Volunteer rescuers from East Sussex Wildlife Rescue & Ambulance Service had their busiest evening of rescues ever in their history.
Between 6pm and midnight yesterday (Wednesday), their rescue line received more than 35 calls, resulting in 14 casualties needing rescuing and admitting for care.
The calls included a window strike jackdaw in Eastbourne, a grounded jackdaw in Hamsey Crescent in Lewes, a road casualty blackbird from Micklefield Way in Seaford, an injured sparrow from South Street, Lewes, a wren with an injured leg from Bodle Street Green, a collapsed wood pigeon from Hurst Road, Eastbourne, which was a possible road casualty, a young crow with vitamin deficiencies from Old Orchard Road, Eastbourne, a hedgehog out during day light in South Chailey, a hedgehog out during day light with a head tilt in Motcombe Road, Eastbourne, a hedgehog out during day light in Barcombe, a very chesty hedgehog from Upper Sherwood Road, Seaford, and a road casualty fox cub on the A259 at Newhaven.
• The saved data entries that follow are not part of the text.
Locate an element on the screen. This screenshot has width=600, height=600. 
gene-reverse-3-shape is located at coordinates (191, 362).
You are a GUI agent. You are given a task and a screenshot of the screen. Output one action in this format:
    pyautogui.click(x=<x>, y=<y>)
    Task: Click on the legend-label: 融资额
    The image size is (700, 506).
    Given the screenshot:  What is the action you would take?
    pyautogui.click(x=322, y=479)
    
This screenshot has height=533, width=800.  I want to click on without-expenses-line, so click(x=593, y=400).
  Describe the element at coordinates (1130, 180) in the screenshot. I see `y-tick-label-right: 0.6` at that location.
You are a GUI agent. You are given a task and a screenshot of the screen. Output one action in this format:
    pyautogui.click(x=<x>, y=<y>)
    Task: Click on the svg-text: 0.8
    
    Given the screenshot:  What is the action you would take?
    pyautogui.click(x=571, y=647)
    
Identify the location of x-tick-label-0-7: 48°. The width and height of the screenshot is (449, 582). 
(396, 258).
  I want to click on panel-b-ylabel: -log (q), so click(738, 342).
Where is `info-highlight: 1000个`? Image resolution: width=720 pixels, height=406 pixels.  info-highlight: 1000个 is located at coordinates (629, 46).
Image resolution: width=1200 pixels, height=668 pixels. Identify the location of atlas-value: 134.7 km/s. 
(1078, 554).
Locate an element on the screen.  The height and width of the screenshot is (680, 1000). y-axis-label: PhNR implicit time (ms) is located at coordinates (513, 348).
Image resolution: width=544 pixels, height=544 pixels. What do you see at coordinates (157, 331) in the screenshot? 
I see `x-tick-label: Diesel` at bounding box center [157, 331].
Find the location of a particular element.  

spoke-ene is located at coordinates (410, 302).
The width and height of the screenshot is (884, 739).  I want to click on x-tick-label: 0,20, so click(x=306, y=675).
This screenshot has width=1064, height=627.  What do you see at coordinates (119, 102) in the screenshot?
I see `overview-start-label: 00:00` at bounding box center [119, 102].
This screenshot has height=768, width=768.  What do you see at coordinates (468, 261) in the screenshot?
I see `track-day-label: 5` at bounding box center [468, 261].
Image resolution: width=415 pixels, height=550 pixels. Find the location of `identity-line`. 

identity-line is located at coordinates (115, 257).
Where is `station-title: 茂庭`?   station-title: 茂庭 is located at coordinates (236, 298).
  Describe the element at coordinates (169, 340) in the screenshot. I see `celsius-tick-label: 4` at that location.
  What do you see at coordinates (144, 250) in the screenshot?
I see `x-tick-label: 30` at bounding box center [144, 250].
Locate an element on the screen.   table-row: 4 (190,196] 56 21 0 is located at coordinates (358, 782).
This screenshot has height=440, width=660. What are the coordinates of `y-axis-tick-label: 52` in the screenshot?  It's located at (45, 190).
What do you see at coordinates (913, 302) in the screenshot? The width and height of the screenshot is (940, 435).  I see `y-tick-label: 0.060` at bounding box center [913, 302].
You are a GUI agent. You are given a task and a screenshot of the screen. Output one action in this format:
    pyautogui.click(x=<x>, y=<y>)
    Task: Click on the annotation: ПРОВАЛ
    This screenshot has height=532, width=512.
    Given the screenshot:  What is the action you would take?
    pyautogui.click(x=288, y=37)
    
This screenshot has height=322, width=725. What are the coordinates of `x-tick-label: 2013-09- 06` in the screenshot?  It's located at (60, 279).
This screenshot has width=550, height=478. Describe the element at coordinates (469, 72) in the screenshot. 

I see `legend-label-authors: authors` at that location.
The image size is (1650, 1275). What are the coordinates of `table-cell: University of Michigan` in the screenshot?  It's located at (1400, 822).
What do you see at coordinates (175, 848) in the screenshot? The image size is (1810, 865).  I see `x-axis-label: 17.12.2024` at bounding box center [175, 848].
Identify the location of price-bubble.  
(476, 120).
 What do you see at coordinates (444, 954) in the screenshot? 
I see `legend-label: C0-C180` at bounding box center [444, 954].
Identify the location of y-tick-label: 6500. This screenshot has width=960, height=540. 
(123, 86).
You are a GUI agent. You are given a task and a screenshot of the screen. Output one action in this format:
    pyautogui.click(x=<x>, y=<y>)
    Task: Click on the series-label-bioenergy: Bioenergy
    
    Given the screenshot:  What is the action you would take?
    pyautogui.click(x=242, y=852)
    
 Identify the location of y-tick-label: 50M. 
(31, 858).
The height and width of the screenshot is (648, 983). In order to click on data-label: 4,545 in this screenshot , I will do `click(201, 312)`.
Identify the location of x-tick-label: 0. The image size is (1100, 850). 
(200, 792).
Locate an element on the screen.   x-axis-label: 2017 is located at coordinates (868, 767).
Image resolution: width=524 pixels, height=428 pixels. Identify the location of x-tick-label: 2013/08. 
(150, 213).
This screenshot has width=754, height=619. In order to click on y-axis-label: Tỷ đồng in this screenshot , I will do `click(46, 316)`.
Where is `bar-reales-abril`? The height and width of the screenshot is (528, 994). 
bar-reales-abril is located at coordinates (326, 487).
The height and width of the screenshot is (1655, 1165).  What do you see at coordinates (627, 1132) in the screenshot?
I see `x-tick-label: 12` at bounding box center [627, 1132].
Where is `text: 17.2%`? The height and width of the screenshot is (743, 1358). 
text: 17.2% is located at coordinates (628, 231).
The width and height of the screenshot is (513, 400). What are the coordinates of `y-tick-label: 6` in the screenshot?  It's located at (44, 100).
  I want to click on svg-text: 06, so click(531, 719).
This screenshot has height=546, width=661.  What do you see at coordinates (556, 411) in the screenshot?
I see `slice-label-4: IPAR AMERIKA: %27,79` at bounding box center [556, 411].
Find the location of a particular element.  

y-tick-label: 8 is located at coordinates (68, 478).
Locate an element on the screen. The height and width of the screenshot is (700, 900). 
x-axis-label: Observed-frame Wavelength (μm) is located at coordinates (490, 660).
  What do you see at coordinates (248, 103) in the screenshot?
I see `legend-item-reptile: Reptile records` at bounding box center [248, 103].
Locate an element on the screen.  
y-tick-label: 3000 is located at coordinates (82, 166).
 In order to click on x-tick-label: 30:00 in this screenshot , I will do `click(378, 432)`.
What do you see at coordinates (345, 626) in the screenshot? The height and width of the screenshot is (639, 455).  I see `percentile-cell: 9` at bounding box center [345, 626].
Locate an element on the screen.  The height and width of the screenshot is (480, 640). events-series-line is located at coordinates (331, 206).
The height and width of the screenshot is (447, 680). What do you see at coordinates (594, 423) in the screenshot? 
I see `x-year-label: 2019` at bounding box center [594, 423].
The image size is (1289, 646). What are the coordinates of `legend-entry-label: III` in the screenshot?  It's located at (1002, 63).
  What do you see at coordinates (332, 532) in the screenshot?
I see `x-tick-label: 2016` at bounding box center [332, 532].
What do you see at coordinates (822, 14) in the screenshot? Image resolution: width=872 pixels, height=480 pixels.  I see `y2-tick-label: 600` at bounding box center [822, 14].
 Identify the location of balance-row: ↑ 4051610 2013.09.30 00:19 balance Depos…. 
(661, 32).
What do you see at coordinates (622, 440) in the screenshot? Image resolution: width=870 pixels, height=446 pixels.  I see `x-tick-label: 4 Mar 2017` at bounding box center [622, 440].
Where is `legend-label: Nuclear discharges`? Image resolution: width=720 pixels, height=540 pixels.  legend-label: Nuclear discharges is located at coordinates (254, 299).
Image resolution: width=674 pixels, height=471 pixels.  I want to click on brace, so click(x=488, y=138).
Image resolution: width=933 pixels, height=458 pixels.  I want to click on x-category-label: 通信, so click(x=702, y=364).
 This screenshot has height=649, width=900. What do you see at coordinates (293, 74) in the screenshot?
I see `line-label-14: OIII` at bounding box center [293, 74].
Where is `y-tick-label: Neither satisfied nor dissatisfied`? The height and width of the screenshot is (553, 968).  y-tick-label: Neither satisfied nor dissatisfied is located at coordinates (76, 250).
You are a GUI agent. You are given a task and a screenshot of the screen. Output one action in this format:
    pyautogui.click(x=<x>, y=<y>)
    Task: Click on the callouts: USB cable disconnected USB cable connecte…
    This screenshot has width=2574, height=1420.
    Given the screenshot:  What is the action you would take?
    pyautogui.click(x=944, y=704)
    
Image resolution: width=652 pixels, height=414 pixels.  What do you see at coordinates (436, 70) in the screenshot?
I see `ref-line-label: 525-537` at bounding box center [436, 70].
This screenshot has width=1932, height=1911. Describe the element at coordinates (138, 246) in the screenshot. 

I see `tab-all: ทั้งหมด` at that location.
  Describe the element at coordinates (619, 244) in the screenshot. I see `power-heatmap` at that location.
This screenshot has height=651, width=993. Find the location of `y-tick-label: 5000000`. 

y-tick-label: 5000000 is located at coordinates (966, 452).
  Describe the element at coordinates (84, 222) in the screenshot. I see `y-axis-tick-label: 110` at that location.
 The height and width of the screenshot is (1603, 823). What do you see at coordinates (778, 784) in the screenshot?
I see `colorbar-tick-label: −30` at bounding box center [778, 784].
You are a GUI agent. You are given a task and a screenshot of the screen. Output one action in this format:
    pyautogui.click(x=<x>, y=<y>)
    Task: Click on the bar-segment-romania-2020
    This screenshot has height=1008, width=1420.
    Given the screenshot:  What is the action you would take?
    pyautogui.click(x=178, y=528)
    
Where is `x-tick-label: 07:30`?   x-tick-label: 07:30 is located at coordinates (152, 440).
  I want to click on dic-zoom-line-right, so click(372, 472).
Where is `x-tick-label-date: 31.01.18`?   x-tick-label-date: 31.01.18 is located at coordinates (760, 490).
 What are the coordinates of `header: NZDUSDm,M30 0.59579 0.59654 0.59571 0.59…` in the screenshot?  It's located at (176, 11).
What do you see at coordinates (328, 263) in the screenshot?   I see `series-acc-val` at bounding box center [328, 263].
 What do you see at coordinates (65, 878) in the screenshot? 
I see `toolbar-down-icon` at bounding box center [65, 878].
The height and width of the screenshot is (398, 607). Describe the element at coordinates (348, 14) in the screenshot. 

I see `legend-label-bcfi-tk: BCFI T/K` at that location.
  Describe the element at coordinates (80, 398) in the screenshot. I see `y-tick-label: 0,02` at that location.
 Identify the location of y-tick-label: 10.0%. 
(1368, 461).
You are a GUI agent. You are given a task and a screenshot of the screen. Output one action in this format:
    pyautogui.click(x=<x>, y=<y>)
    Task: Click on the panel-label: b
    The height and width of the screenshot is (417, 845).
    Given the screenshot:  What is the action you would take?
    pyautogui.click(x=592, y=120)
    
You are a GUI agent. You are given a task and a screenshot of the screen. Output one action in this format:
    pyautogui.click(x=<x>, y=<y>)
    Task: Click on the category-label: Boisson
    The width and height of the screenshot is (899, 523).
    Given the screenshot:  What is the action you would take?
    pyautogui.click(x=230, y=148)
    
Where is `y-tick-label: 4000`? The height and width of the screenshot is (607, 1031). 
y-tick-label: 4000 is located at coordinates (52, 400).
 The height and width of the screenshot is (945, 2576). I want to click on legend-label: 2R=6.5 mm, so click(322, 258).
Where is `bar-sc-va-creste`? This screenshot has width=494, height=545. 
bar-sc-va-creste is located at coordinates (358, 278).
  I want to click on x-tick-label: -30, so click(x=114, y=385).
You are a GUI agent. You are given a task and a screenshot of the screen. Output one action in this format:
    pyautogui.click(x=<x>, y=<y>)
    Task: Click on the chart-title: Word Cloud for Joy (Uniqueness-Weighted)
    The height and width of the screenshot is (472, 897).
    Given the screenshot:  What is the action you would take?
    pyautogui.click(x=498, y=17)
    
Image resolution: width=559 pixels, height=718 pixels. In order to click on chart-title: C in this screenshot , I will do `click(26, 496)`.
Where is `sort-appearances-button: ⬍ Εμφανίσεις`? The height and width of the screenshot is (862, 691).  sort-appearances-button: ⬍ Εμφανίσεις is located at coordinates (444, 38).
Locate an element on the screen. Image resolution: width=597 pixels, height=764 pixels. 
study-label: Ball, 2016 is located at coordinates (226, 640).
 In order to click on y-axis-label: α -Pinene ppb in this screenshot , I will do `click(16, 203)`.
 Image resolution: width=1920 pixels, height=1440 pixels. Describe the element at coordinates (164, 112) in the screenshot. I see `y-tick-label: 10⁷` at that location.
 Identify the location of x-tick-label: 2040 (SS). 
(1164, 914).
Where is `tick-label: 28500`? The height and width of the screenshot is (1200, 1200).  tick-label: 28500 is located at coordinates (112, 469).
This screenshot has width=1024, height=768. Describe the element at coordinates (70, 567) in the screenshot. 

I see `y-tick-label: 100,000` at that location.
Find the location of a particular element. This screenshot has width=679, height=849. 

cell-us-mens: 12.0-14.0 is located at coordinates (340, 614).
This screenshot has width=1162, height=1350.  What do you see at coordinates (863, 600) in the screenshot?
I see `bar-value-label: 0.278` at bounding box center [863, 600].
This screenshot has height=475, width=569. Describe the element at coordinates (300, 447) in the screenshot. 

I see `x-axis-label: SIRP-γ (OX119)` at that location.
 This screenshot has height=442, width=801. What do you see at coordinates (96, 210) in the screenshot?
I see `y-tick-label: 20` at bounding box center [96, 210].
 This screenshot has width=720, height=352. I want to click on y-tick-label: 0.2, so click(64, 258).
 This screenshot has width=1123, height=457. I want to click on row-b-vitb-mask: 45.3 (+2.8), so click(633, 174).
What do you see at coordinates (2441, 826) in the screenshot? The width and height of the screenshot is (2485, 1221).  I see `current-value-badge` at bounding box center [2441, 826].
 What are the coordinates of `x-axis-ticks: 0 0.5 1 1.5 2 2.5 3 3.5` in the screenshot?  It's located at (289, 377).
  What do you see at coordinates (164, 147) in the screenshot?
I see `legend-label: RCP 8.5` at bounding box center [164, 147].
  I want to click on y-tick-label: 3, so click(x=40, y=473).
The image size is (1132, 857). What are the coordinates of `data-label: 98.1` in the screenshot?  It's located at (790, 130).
Volunteers Chris Riddington, Trevor Weeks, Daryl Farmer, Kirsti Sibbald, Tony Neads, Andrew Loftus and Charlotte Humphrey said they worked hard to cover all the calls as well as answer the phones and deal with admissions including emergency first aid and treatment at WRAS’s Casualty Centre at Whitesmith.
WRAS rescuers finally finish and returned home at 1am.
“Its is very exhausting at this time of year as we are constantly losing sleep, and you struggling to find time to recuperate, so it builds up,” said Trevor.
“There are days when you don’t even get a chance to stop and eat anything. Even if we are not out on rescues or treating casualties, we have the paperwork to deal with which comes with each casualty.
“It really varies from day to day too, so it is really difficult to plan for the busy days.”
Trevor said the increase in casualties always occurs at this time of year.
“This is the highest number of calls and casualties we have had to deal with in an evening before,” he said.
“We had to draft in additional volunteers to help deal with the workload meaning duty manager Chris Riddington and I ended up working more than 17 hours each.
“We believe the unusually cold nights is not helping many of the young wildlife we are having to admit.”
WRAS receives up to 110 phone calls a day during the busy period.
WRAS now has 184 casualties in care either at its casualty centre at Whitesmith or at a variety of outdoor pens round the county including three rodents, nine starlings, three collared doves, one rabbit, 13 hedgehogs, feral pigeons and crows, tawny owls and squirrels.